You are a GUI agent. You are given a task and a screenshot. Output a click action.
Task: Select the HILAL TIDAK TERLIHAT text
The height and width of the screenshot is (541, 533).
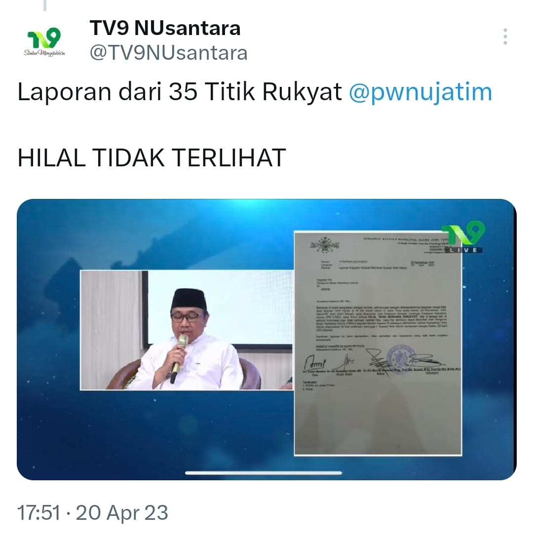152,158
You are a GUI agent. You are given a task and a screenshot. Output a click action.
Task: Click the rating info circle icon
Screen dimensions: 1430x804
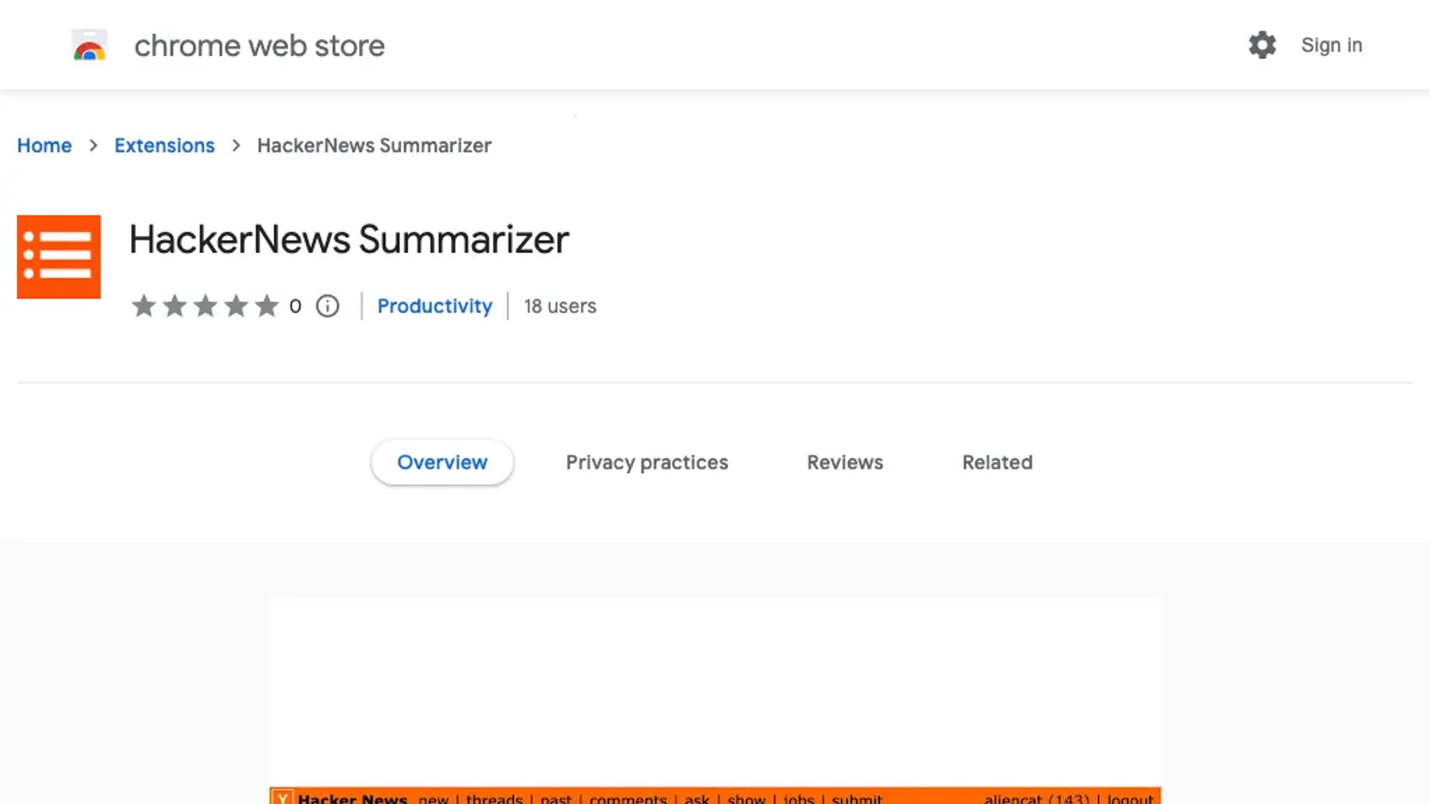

:: THE PROBLEM ::
Rewrite all of the items above, changing "GUI agent" to "interface agent" and keeping everything else the same. Leave out the pictures.

:: RESULT OF THE TASK ::
You are a interface agent. You are given a task and a screenshot. Output a click action.
Task: Select the HILAL TIDAK TERLIHAT text
The height and width of the screenshot is (541, 533).
152,158
You are a interface agent. You are given a task and a screenshot. Output a click action.
Task: Click the rating info circle icon
Screen dimensions: 1430x804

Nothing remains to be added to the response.